Leaving out all pictures, restate word for word the lines from the one with "Open the month 5 dropdown" through the last line of the entries.

···

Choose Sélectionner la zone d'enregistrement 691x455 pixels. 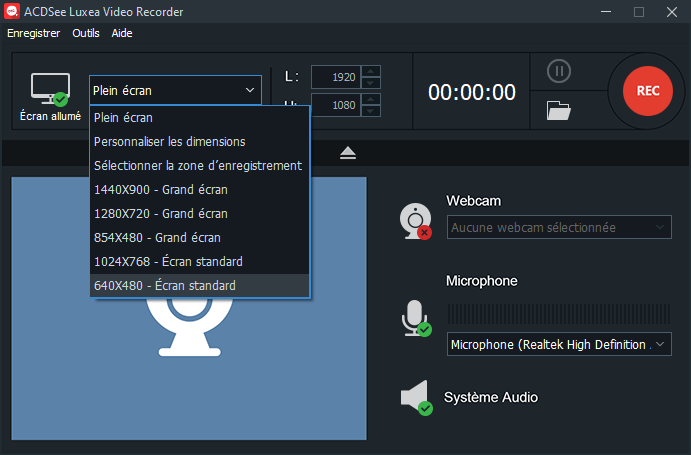pyautogui.click(x=198, y=165)
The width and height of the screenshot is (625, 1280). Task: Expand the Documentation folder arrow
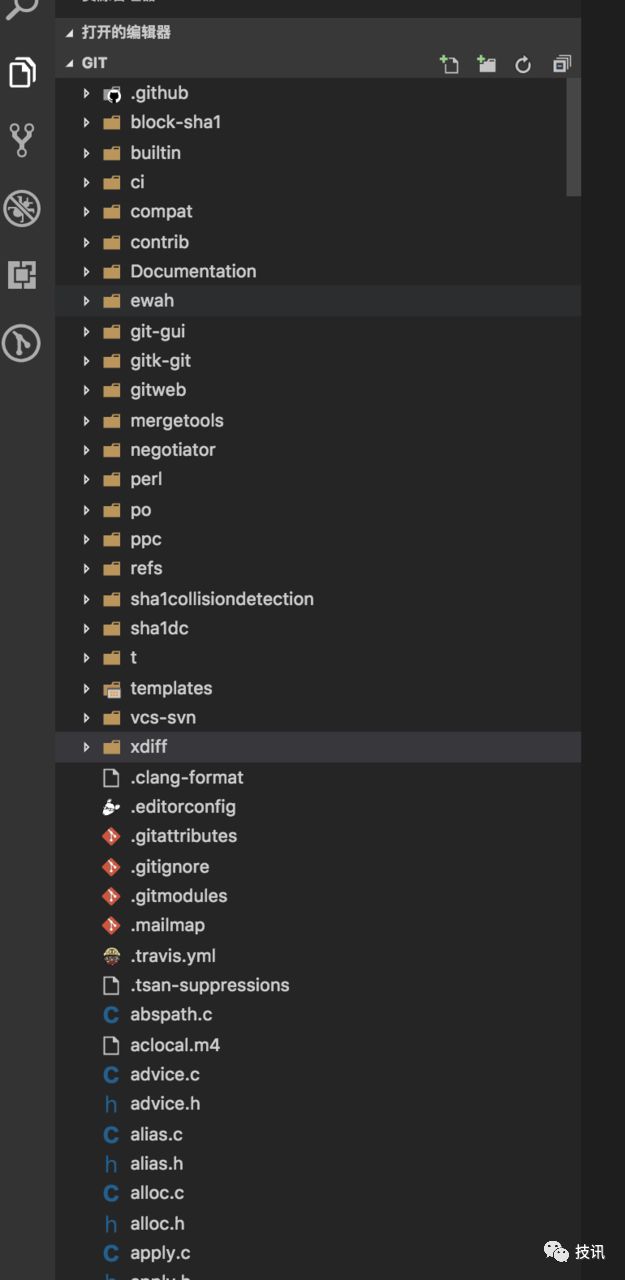click(86, 271)
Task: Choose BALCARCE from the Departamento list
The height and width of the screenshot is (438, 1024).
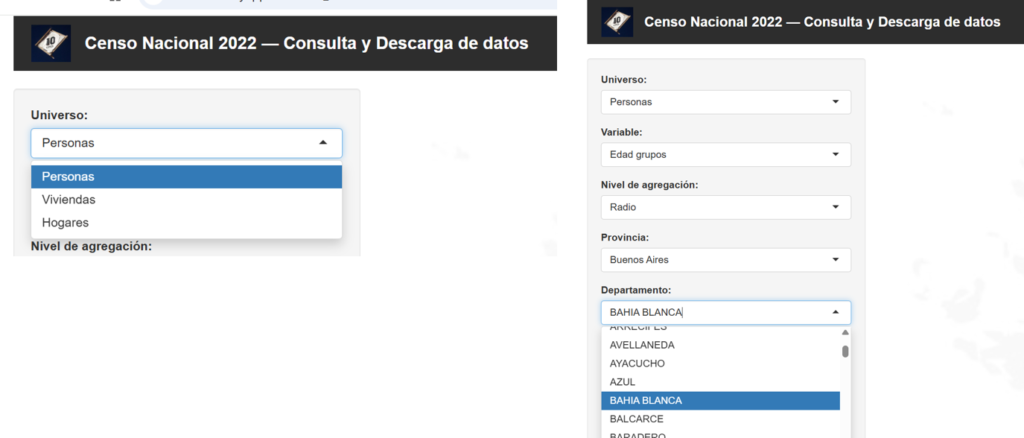Action: point(638,419)
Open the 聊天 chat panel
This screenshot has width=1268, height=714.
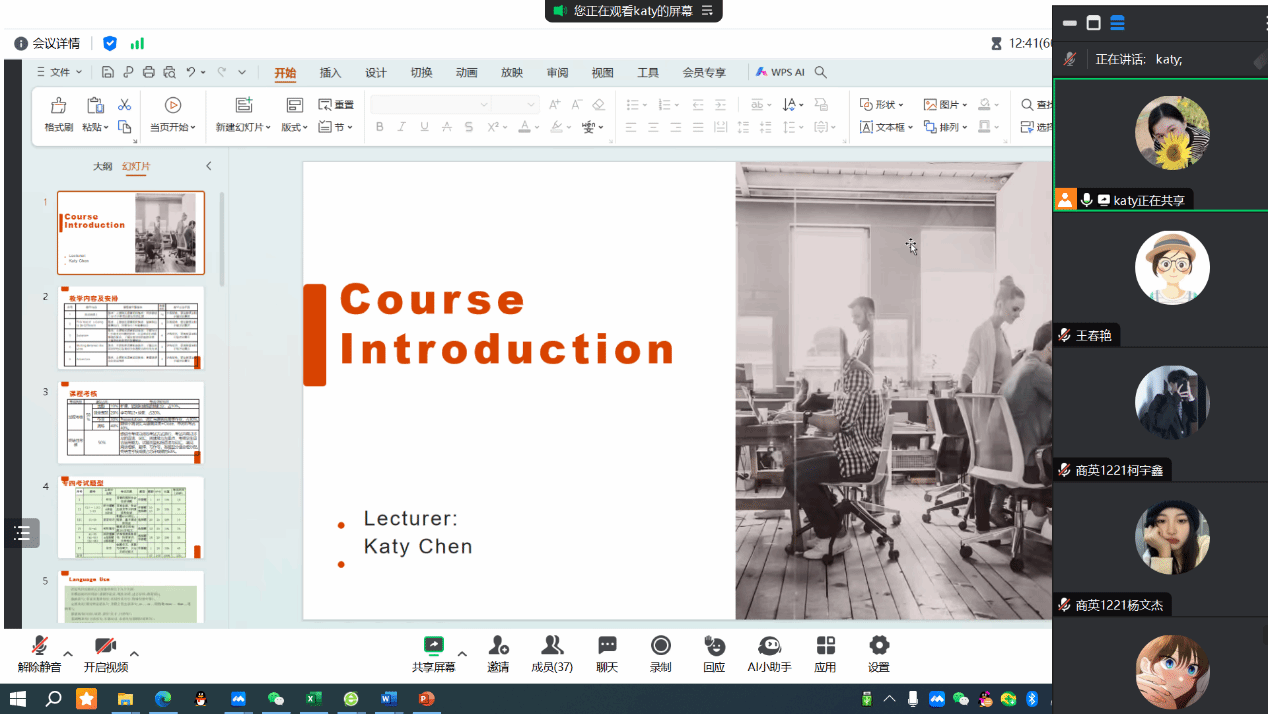(x=607, y=653)
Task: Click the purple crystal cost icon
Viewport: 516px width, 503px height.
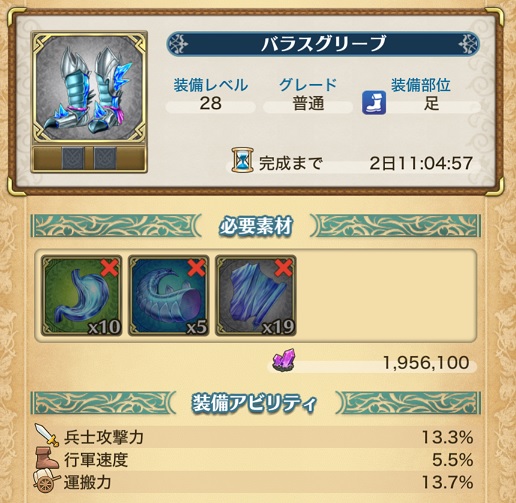Action: pos(284,360)
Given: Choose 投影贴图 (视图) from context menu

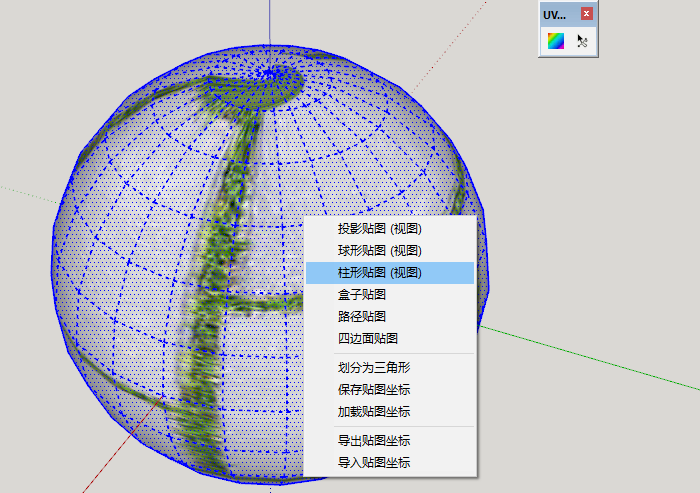Looking at the screenshot, I should pos(379,229).
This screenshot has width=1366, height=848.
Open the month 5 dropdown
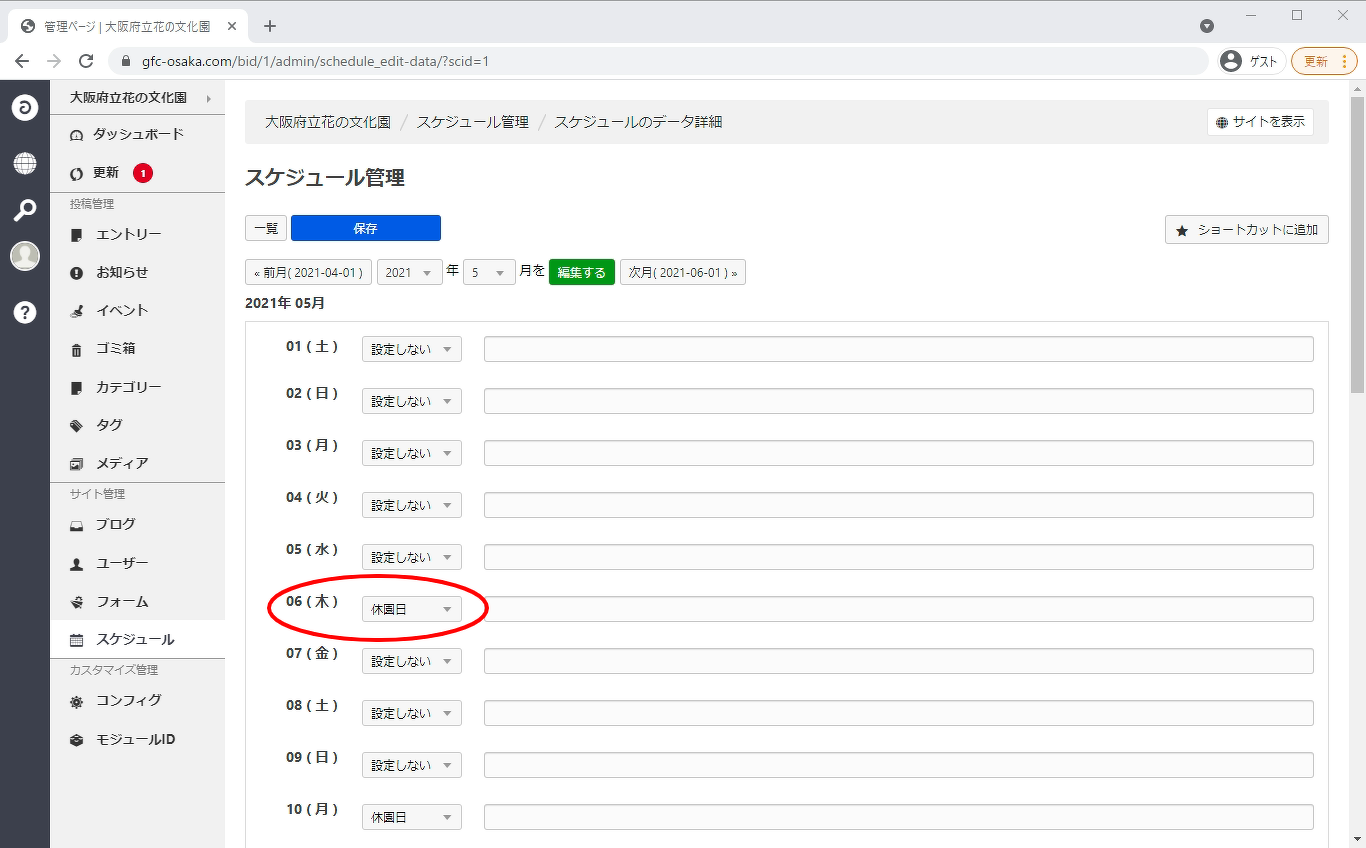pos(489,272)
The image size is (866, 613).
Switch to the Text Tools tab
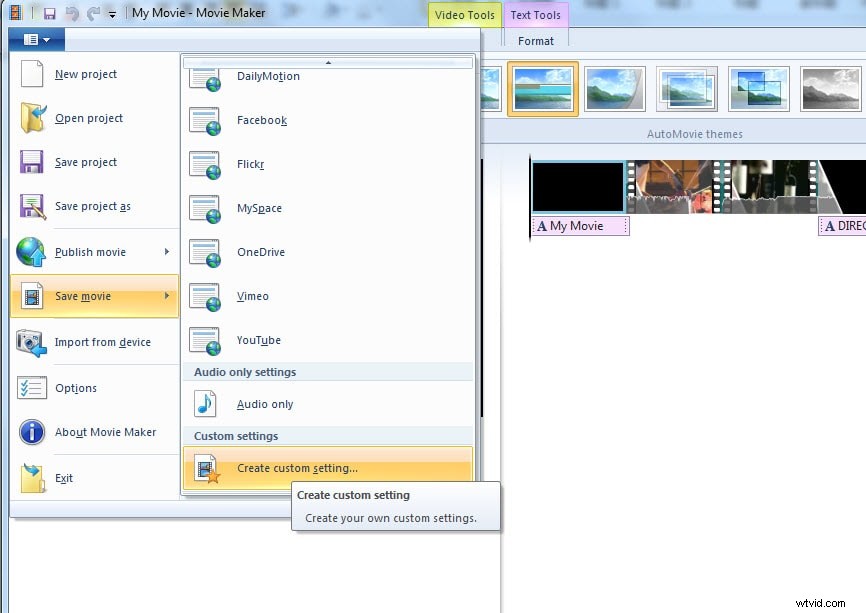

···

* The answer *
Open the month 5 dropdown
pos(489,272)
The image size is (866, 613).
Switch to the Text Tools tab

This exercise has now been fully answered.